This is a strange thought, but stick with me.
A cow is a cow because it believes it’s a cow. It just does cow things—munching grass, staring into space with that profound, empty look, generally being an udder-equipped philosopher. It never wakes up and decides, “You know what? Today, I’m going to be an athlete.” The script is set. The role is accepted.
And for most of us, it’s the same. We are what we believe we are, which is usually a perfect, one-to-one match for what we were told we are.
You are what you believe you are. Not what your 9th-grade teacher said. Not what your nosy uncle decided after watching you spill chai. Not even what your report card screamed in red ink.
But here’s the twist: unless you stop and actually think about who you are and what you believe… you’ll just remain what they told you to be. Like a default wallpaper that never gets changed.

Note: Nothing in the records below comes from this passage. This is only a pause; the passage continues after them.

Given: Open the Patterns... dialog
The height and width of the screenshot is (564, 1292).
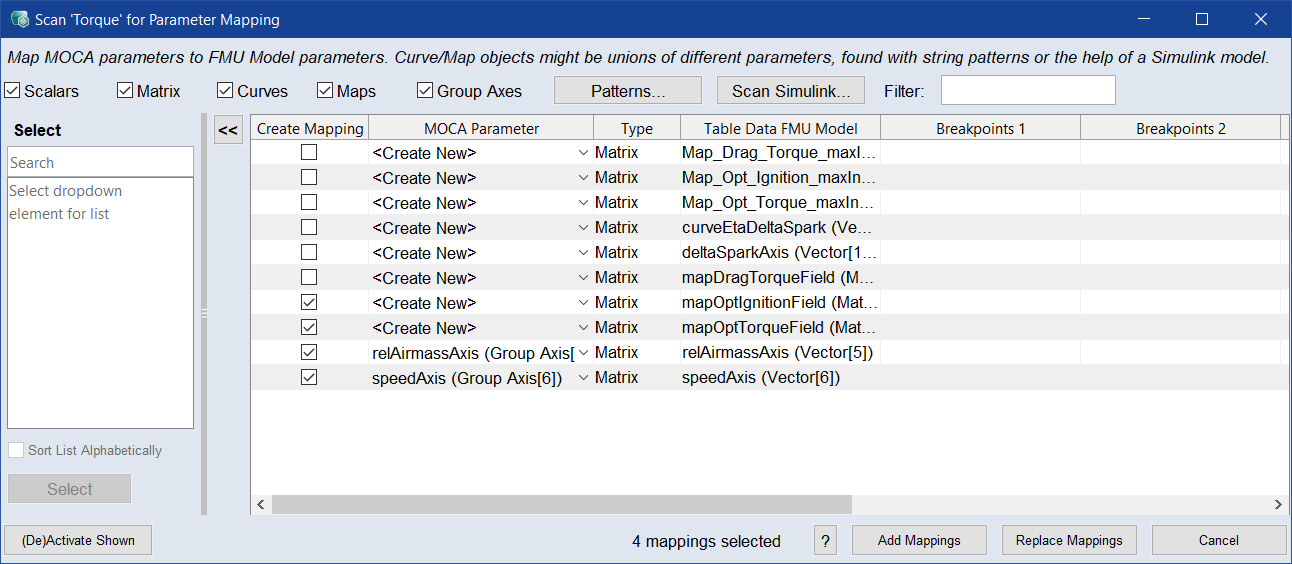Looking at the screenshot, I should click(x=628, y=91).
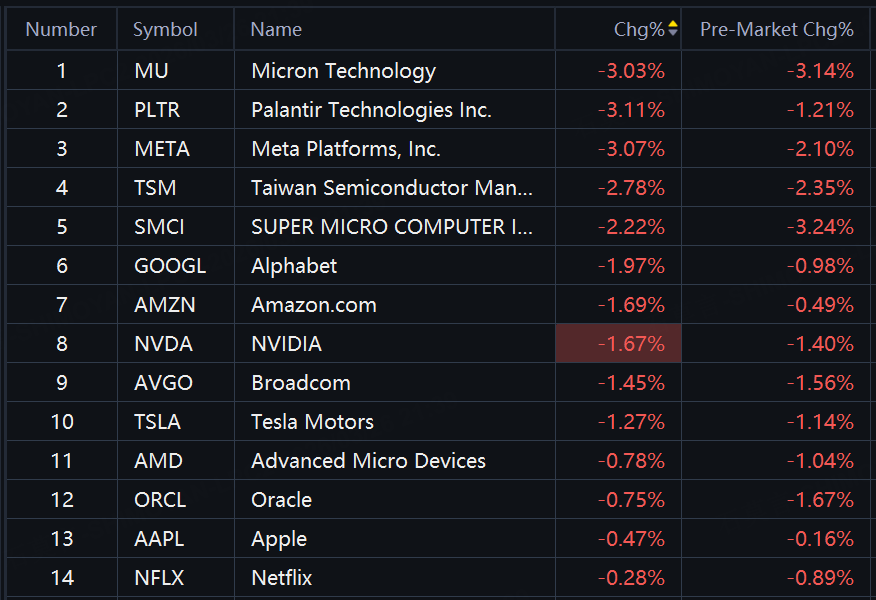Click the Chg% sort arrow icon
Image resolution: width=876 pixels, height=600 pixels.
tap(673, 29)
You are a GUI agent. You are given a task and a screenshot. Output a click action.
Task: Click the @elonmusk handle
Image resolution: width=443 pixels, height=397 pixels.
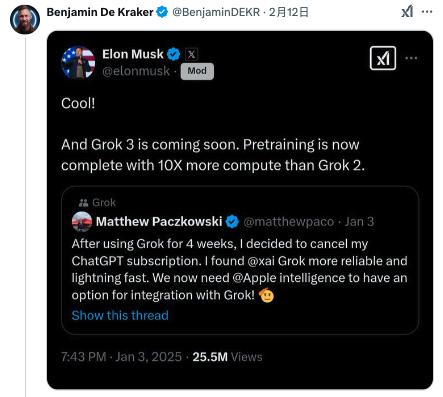coord(136,71)
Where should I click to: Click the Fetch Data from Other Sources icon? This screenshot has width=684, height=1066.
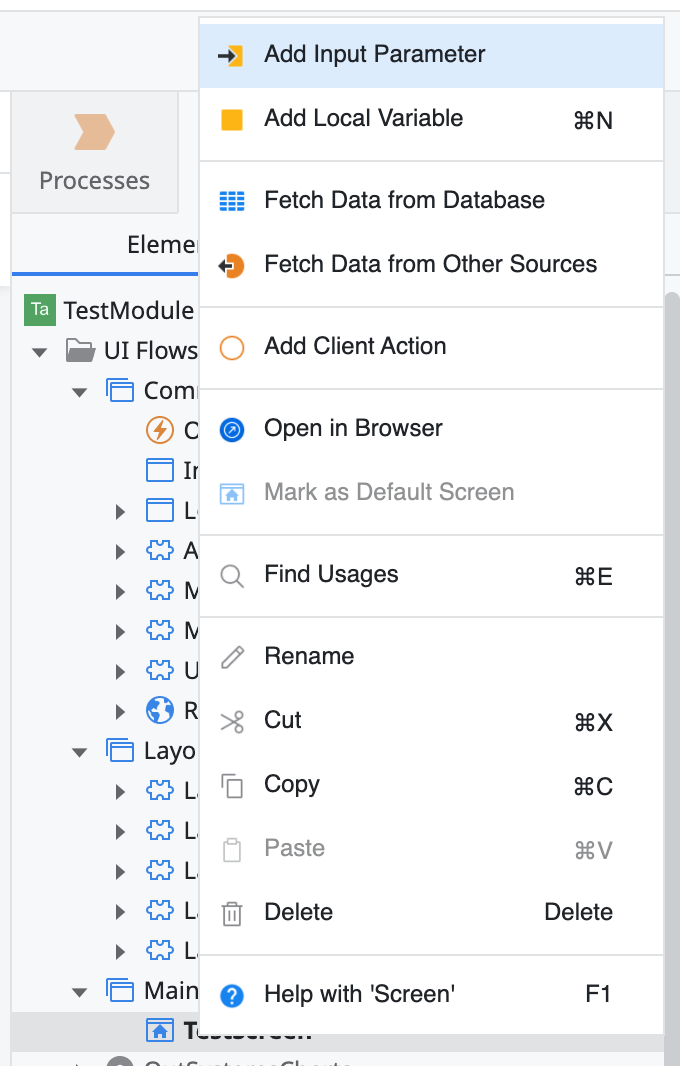231,265
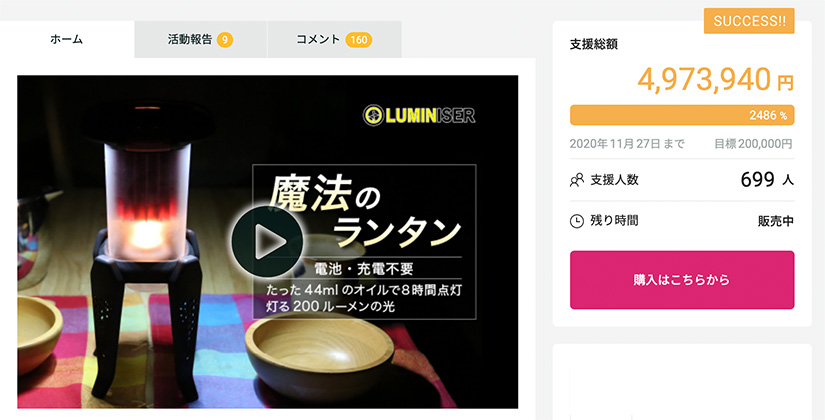Screen dimensions: 825x420
Task: Click the 目標200,000円 goal text
Action: (x=753, y=144)
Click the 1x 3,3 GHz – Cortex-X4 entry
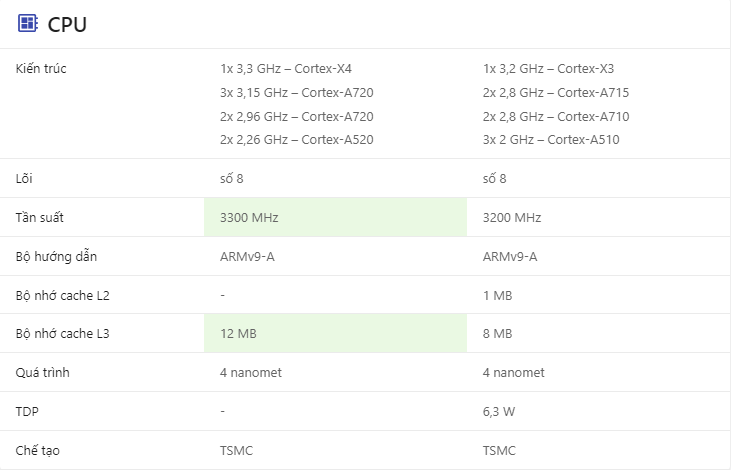The height and width of the screenshot is (470, 731). point(286,69)
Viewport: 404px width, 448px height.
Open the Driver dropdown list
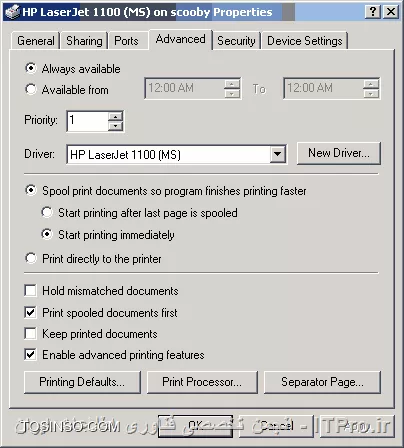277,154
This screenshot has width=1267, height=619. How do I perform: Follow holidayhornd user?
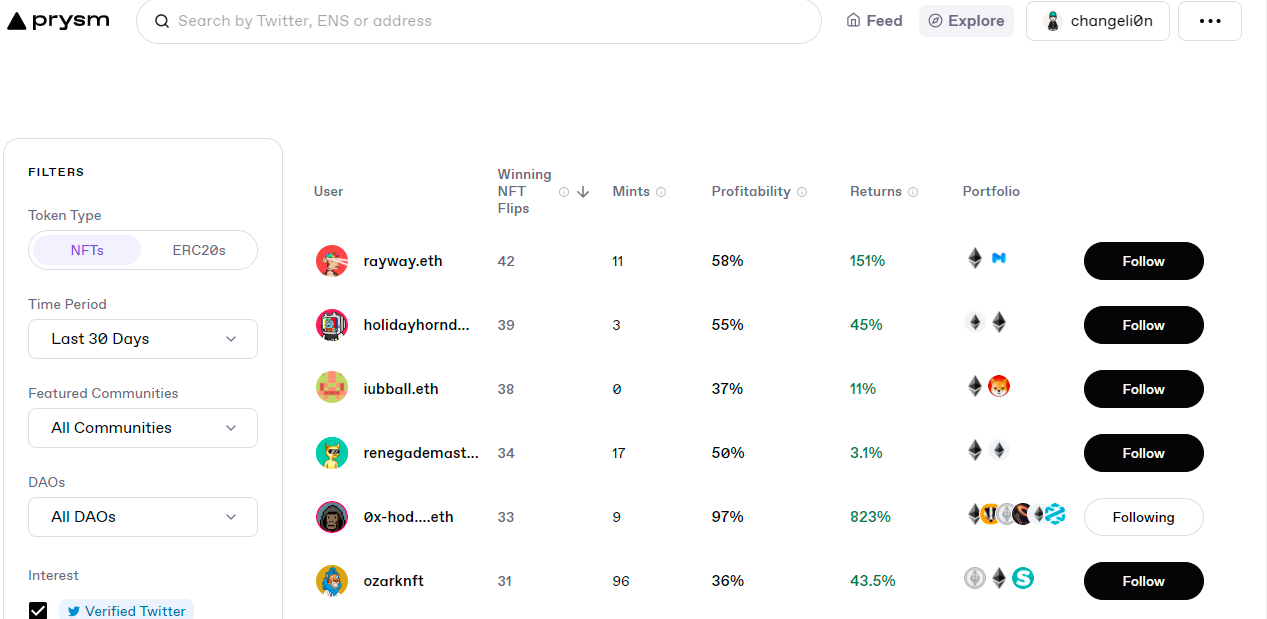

From the moment we’re born, society gives us a rule book. A long, boring, dusty one. Somewhere between “Boys don’t cry” and “Girls shouldn’t speak too loud,” they quietly slipped in your personality type, your career path, your success ceiling, and your role in the drama called life. We didn’t question it. We just copied it.
Why?
Because no one told us we could ask, “Wait, what if I’m not what I’ve been told I am?”
That question—this tiny rebellious thought—is where the magic begins. It’s where self-transformation takes root.
But then there are the others. The weirdos. The outliers. The people who, somewhere between their morning chai and their evening bhindi, hit a mental pause button. They look at the rulebook and a simple, dangerous thought pops into their head:
What if this isn’t me?
I see it in the stories of the greats. The ones who came from nothing. Born into poverty, told they were small, that their fate was sealed. Most people in their place would accept it. It’s the hand they were dealt. The script they were given.
But not them.
They’d be sitting there, maybe on a plastic stool in a tiny room, and they’d see an image of themselves in their mind—an image that didn’t match the one society was showing them. The guy from the slums saw a CEO. The girl with no education saw an artist. And in that tiny, private moment, they decided that the truth wasn’t what they were told. The truth was what they felt inside.
And from that one, tiny, rebellious thought, all the action, all the change, all the success begins.
This is the funny part. We’re all running around, trying to prove some rulebook right. Some dude—thousands of years ago—decided that this is how we should be, based on some script, some ancient thought, some cultural norm. And that guy is probably long gone, hopefully resting in peace, maybe even laughing at us. And here we are, still running on his old software.
How wild is that?
I’m not saying we should all go become monks and live in the Himalayas. I’m just saying, take a moment. Look at the self-image you have in your head. Is it truly yours? Or did someone else paste it there when you weren’t looking?
If it matches, great. Awesome. No problem.
If someone makes you feel small, and you start believing it… you’ll stay small. But the day you say, “This is not my final version,” the game changes. That’s the beginning of growth. Of greatness.
But if it doesn’t? If there’s a gap between who you believe you are and who you’re told you are… don’t just accept it. That gap is the space where all the good stuff happens. It’s where you start chiseling away at the statue others made for you, scrap by scrap.
Me? I’m still scraping and still transforming.
Still a work in progress. And I think that’s the point.